AMD framed the reversal as a response to its users. “Based on valuable community feedback, we will reinstate this option in an upcoming BIOS release in July,” the company said. What it still won’t say is why the option ever left.
So what does this feature actually do? With SME active, the memory controller encrypts data on its way into RAM and decrypts it on the way out, using a key the CPU generates at boot and never exposes to software. Pull the DIMMs out of a running or recently powered machine, freeze them, and read them in another rig, the classic cold-boot attack, and you get ciphertext instead of your login session, your disk-encryption keys, or whatever else was sitting in memory. It’s protection for data at rest in RAM, aimed squarely at someone with physical access to the box. A stolen laptop. A seized desktop. A server in a colo you don’t fully control.
What we don’t know
The reinstatement closes the immediate gap, but several questions sit open. AMD answered the “what” within weeks. The “why” is still missing.

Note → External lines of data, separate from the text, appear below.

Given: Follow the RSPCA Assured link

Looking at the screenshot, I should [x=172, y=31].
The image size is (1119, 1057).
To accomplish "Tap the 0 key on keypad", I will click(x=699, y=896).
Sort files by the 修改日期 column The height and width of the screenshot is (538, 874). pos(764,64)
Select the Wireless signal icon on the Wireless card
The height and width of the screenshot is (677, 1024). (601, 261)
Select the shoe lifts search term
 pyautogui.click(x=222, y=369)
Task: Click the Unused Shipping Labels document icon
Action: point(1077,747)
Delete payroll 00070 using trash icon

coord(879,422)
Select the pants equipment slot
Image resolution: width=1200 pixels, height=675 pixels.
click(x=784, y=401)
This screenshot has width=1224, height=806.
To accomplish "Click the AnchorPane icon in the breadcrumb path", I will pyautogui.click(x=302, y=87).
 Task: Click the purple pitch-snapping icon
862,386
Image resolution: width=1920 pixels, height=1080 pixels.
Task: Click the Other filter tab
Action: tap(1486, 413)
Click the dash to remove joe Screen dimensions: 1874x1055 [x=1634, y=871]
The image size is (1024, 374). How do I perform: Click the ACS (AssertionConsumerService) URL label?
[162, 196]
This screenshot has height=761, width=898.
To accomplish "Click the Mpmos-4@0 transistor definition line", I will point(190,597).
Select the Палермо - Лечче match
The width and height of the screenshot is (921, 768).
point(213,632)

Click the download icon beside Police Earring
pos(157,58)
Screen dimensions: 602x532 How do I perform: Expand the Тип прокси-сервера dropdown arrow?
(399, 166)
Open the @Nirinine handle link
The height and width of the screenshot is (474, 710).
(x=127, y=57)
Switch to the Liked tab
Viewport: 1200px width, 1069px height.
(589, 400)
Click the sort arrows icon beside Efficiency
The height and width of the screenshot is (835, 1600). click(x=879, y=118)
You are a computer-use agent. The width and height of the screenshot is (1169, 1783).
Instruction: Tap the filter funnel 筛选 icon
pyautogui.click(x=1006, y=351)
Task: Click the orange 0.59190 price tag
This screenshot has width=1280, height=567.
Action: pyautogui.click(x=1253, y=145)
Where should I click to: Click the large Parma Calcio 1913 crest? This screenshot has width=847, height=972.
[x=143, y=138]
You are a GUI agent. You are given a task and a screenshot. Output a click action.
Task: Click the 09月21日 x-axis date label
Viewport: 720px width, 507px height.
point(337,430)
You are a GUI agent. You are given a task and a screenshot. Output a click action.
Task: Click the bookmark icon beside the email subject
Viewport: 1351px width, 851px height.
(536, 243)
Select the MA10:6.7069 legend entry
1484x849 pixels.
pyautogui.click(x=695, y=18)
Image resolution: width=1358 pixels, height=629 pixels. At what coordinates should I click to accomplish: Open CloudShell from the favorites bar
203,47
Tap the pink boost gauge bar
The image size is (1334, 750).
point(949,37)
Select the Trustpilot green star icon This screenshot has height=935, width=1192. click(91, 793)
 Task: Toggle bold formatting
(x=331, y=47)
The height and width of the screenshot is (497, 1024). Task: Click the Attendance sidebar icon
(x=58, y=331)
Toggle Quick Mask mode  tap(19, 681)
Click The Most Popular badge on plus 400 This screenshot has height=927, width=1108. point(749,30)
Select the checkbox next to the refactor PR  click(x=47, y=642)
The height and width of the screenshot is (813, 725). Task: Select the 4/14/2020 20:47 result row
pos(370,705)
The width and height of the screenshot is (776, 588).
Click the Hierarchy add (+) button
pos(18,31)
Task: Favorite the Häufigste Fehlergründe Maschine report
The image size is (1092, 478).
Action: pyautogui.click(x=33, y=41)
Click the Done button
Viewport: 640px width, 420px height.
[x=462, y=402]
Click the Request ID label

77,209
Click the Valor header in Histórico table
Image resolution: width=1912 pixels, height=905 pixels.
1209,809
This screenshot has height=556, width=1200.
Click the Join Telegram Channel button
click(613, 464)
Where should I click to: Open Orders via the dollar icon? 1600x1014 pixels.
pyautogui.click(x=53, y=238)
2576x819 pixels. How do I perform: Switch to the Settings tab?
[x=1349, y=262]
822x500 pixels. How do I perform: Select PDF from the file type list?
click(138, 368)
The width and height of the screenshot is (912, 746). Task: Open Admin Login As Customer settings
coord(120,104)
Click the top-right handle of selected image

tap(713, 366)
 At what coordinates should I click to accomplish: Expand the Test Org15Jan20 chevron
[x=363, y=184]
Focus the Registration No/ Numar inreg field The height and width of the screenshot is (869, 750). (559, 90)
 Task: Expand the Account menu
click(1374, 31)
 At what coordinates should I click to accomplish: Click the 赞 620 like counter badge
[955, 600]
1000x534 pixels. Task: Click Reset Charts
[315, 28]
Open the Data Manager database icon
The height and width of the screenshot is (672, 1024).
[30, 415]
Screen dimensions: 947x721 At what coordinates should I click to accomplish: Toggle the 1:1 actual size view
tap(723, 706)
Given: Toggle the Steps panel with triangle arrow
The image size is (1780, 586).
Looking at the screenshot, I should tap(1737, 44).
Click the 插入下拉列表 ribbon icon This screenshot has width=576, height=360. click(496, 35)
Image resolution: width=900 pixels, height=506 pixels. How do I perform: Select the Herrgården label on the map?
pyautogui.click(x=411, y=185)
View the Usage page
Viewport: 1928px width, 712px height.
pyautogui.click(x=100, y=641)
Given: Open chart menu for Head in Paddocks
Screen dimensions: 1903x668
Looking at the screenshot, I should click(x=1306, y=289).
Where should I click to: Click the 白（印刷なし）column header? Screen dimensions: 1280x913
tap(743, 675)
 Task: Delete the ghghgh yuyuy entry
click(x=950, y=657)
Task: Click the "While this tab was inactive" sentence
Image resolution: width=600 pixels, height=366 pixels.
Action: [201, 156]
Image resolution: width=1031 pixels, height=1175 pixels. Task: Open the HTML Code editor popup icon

- Why AMD removed it from Ryzen 9000 in the first place. The company hasn’t explained the original decision, and its engineers reportedly went quiet when pressed.
- Whether it was a deliberate product-segmentation move (push privacy-minded buyers toward pricier PRO chips) or an accidental regression that nobody caught internally.
- Exactly which boards and chips get the fix first, and how fast vendors past Asus will ship the July AGESA down to their AM5 lineups.
- Whether older Ryzen generations were touched by the same firmware path, or only the 9000 series.
Who reported this
The removal was traced by Ben Kilpatrick and surfaced through firmware-security tooling, then picked up by Tom’s Hardware, TechPowerUp, and a Slashdot thread that pulled in the wider community. AMD’s reinstatement statement and the Asus beta-BIOS confirmation closed the loop.
What this means for you
If you run a Ryzen 9000 desktop and you care about someone walking off with your machine, check your firmware. On Linux, fwupd and its Host Security ID report tell you whether encrypted RAM is on. On Windows, you’re flying blind, so the practical move is to update to the July BIOS once your board vendor ships it, or grab an Asus beta now if you’re on a supported AM5 board. For most people, full-disk encryption like BitLocker or LUKS is still the bigger lever, and it’s the one you actually control. But memory encryption is the layer that catches what disk encryption can’t: the keys and live data sitting decrypted in RAM. The real lesson here isn’t about one toggle. It’s that a security feature can disappear from hardware you already own, through a routine firmware update, and you might never find out. That a hobbyist with the right tooling is what stood between “quietly removed” and “quietly reinstated” should bother you more than the bug did.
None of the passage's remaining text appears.